The trouble is, the same thing happened during the previous show with Rob and Sheila, and the show before with Dave and Harriet. And as it happened, Rob and Dave had won their shows too. So did Bob and Fred and George and Paul. And when you thought you were judging Andy and Caroline on merit – you weren’t.

And maybe you don’t like the idea of taking that kind of context into account. It makes everything a lot more complicated, and surely none of it should be your problem. You did what you were supposed to do. But it’s nagging at you, because the wrong person won somehow, even though you thought you were being fair.

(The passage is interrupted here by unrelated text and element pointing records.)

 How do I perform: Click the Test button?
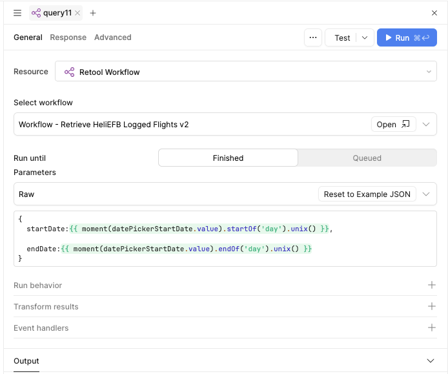pyautogui.click(x=342, y=38)
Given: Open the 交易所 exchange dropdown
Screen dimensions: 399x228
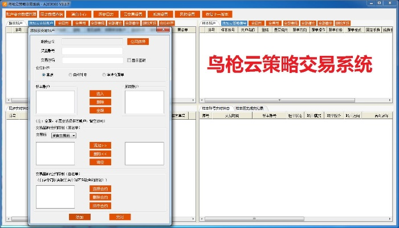Looking at the screenshot, I should 63,136.
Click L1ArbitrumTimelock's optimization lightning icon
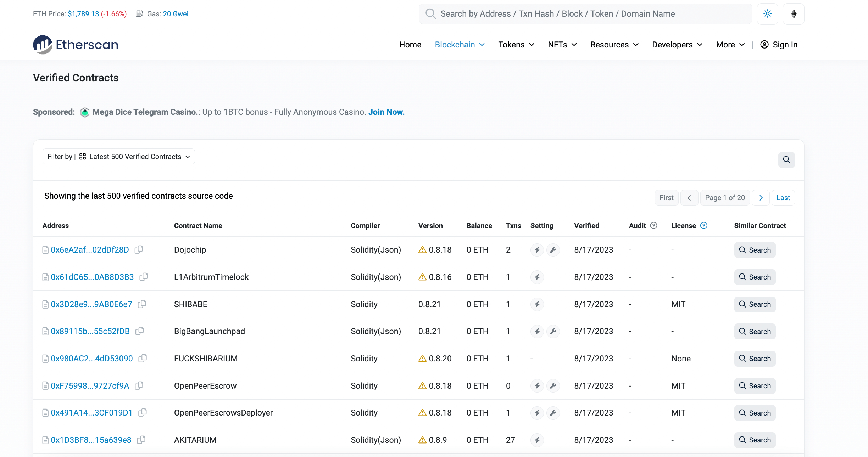The height and width of the screenshot is (457, 868). click(x=537, y=277)
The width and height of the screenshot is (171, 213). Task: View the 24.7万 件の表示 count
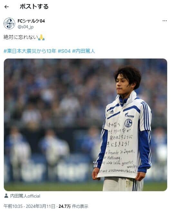pyautogui.click(x=73, y=206)
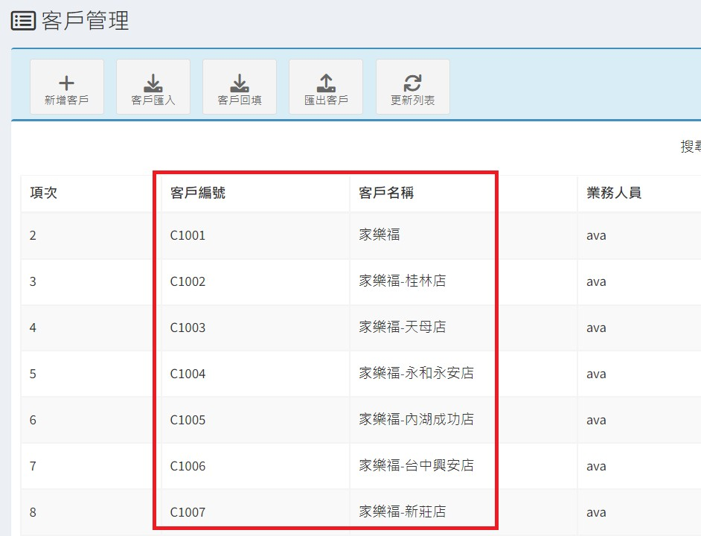Click the 匯出客戶 upload icon
This screenshot has height=536, width=701.
pos(325,83)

So you get involved, and you talk to Dan and Tony, and you make sure the process of handing out ingredients and equipment is standardised in future so personal prejudice isn’t such an issue in future. And from then on, you’re more aware, and more inclined to look below the surface. And a risotto is no longer a risotto. It’s a metaphor.


Ceci n'est pas un risotto.


No sense of history, no sense of truth

The creator of Midsomer Murders, Brian True-May, has been suspended for his comments about the lack of non-white faces on the show.

The countryside isn't white. It's green and brown, mainly.

Asked about the whiteness of the village in which the show is set, he said, “…we just don’t have ethnic minorities involved. Because it wouldn’t be the English village with them.”

In other words, an English village is only English if it’s all white. The implication here – not even an implication, really – is that only white people can be English. I’m sure the BNP would enthusiastically agree. But it’s not true. It’s not true legally, obviously, and it’s not true in practice. The history of England is a history of immigration, and hurray for that.

That last paragraph shouldn’t need saying at all, but I know it does, because lots and lots of white English people would agree with Brian True-May, and that’s very depressing.* And then those people will talk about how white people are really the ones being discriminated against these days, although they’d be hard-pressed to find much evidence to back that up, but then that’s not the point, is it? Groups of people who have power never want to acknowledge that they have it. It’s a lot more satisfying to pretend you don’t have power and privilege, because then you can complain about being victimised. Which is particularly annoying for the actual victims of discrimination: not only are they dealing with institutional racism (or sexism or all the other prejudices people have to deal with), the people doing it are also demanding sympathy.

I love English villages. I love duck ponds and cottages and cream tea, and mysterious bodies found in the library of the local manor house, and little old ladies who ramble on endlessly about knitting and then turn out to have known who the murderer was all along. None of that depends on anyone’s skin colour or ethnicity – or religion or gender or sexual orientation. If Brian True-May thinks it does, he’s the wrong person to be writing about it.

*A few links – I could post dozens – to show what I mean:

There is massive discrimination shown in workplaces, still.

- Objects can be casually divided up into, effectively, ‘normal‘ and ‘ethnic‘, as if not having a white face was some kind of weird aberration.

People who don’t think they are racist are often still racist, just less aware of it.